[Stored records]
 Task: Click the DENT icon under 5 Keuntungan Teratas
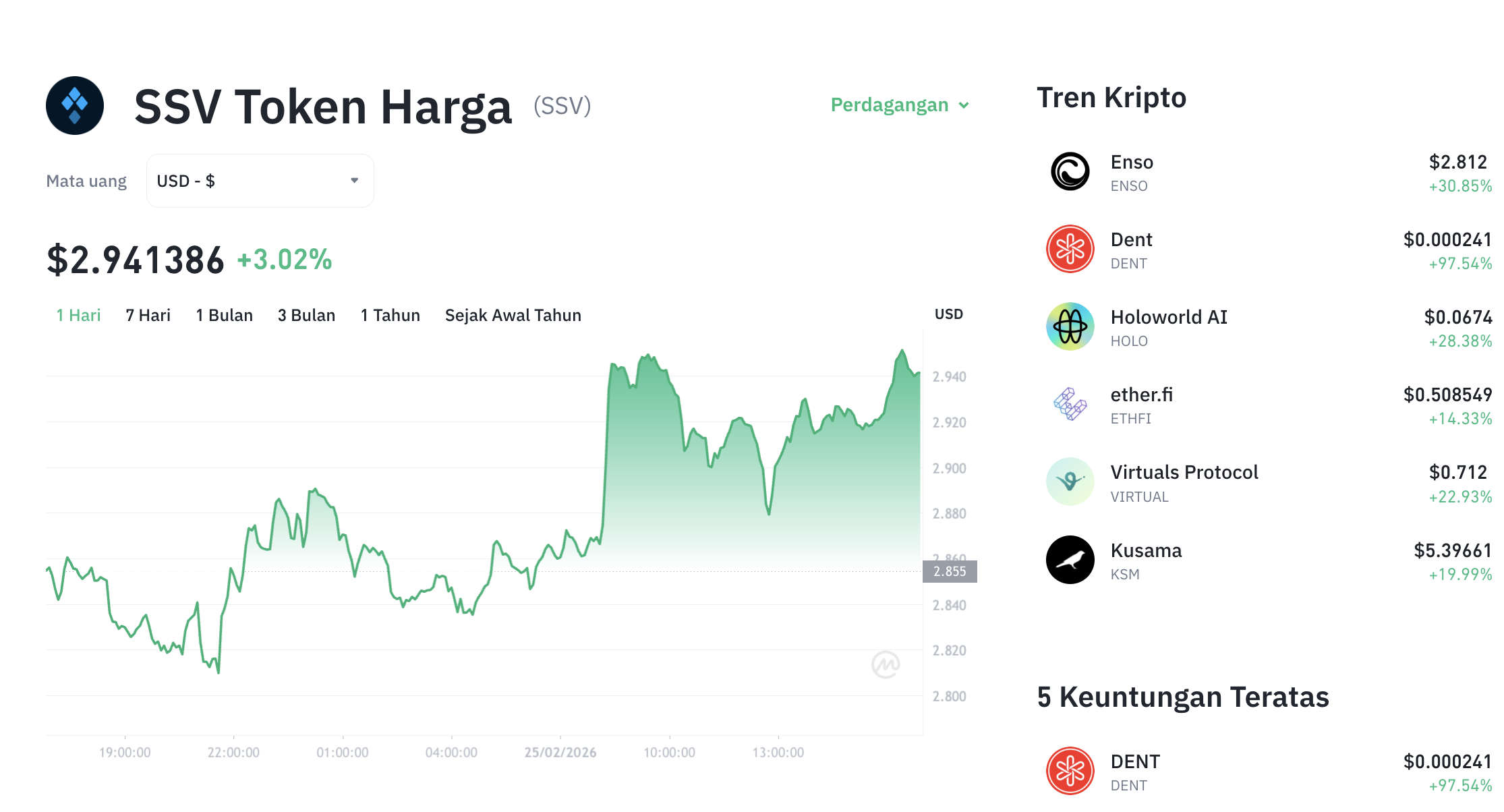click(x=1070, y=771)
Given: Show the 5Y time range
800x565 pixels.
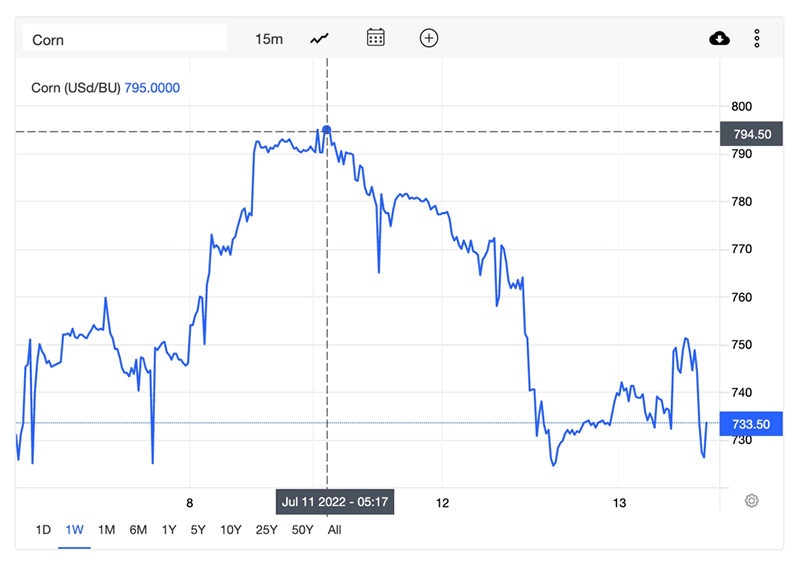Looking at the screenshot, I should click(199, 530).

> **What you will do**
Give every entry back unchanged, with no pictures.

> **Written response**
 Task: Click the DENT icon under 5 Keuntungan Teratas
click(x=1070, y=771)
Given: Show the 5Y time range
800x565 pixels.
Looking at the screenshot, I should click(199, 530).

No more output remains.